2 volumes, 2° (470 x 285mm). Half-titles. 325 hand-coloured engraved plates by the author (numbered 1-167, 166 bis, 168-324), woodcut head- and tail-pieces and initials. (Occasional unobtrusive light browning or spotting, notably to half-title of vol. II, 23 plates with images partially affected by offsetting of text, upper margin of several leaves slightly affected by mildew, not affecting text or plates, large powdered ink stain to lower corner of pl.22 just touching platemark, smaller stain to margin of pl.100.). Contemporary crimson morocco gilt, covers with roll-tooled dentelle border, spine in seven compartments, with dark blue morocco lettering-piece and tooled with repeated starbursts, gilt edges (a few scuff marks and stains to covers, lower joint of vol. II slightly split, corners slightly bumped). Provenance: Sir Hans Sloane (1660-1753, manuscript inscription in Thomas Stack's hand on flyleaf on vol. I, 'Bibliotheca Sloaniana Min: 71' and vol. II '..Min: 72') -- British Library (both volumes with ink stamp on verso of title and final text leaf; deaccession inkstamp in red dated 1831 on verso of title).
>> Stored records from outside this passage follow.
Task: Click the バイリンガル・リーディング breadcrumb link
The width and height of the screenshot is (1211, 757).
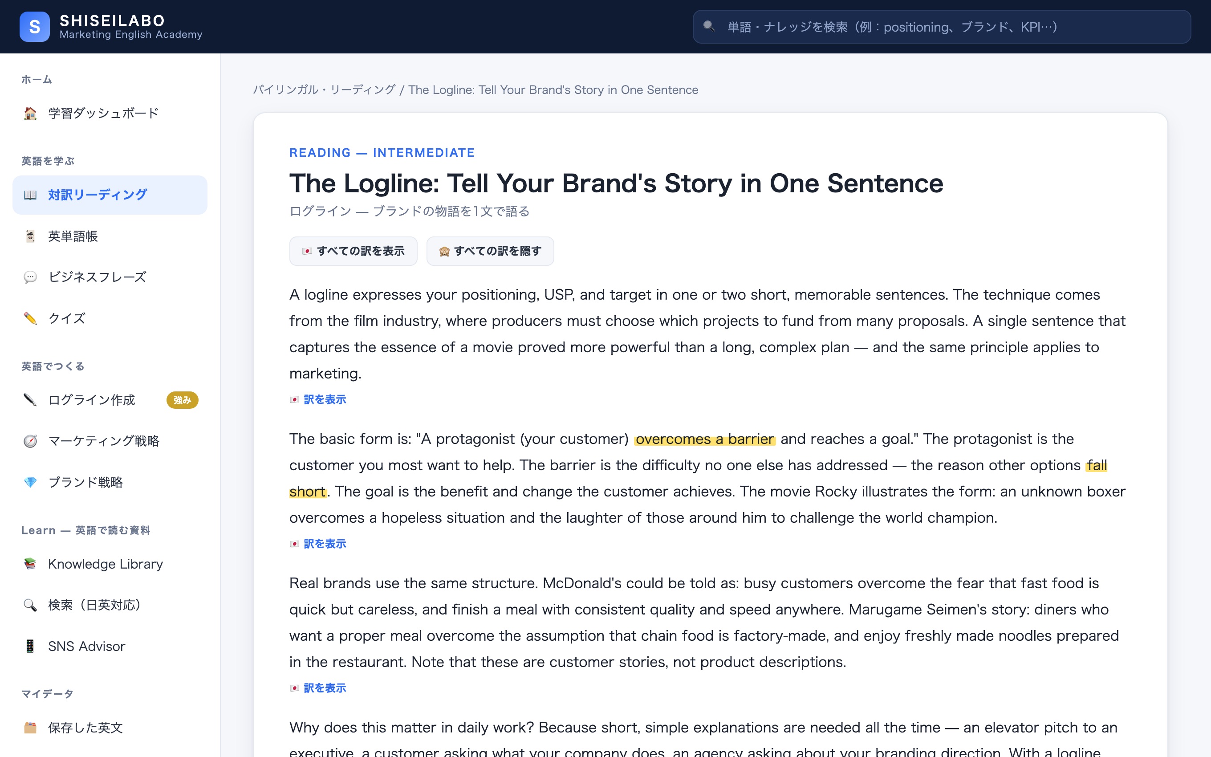Action: pyautogui.click(x=324, y=90)
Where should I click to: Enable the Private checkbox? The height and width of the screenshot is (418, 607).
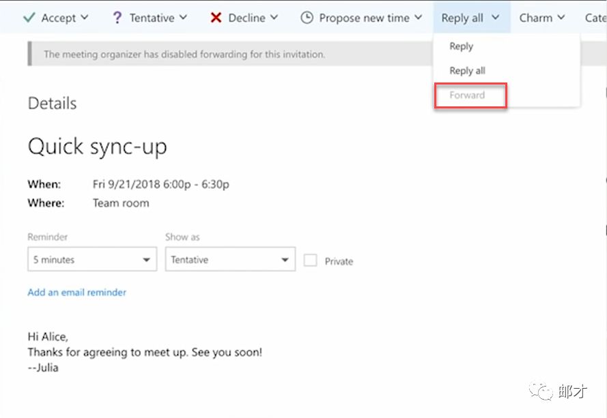point(310,260)
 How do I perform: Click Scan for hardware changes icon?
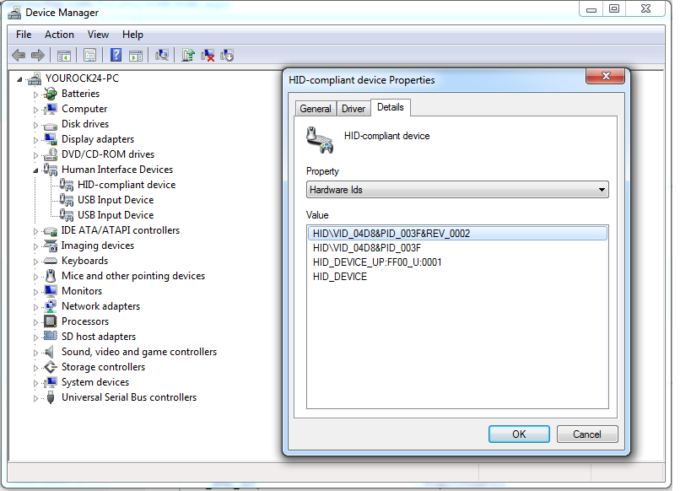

SIR HANS SLOANE'S COPY OF THE FIRST EDITION, ONE OF 'A FEW HAND-COLOURED COPIES' (HUNT) IN A LIMITATION OF 250 COPIES. This was the most important 18th-century work to deal with plants in a private garden. No coloured copies have appeared at auction in the past quarter century. Dillenius, a native of Darmstadt, came to England in 1721. He adopted Ray's system, became Sherardian Professor of Botany at Oxford and 'one of the most important botanists of his time.' His 'magnificent' work (Hunt) comprises an illustrated catalogue of the rare and exotic plants in the gardens at Eltham belonging to his benefactor, the botanist and apothecary, James Sherard (1666-1738). The illustrations, drawn and engraved by Dillenius himself, not only show him to be a gifted artist, but 'were sufficiently accurate to be of considerable service to Linnaeus' (Hunt). Dunthorne 94; Great Flower Books p.55; Henrey 643; Hunt 647 (1774 edition); Nissen BBI 492; Stafleu and Cowan 1471. (2)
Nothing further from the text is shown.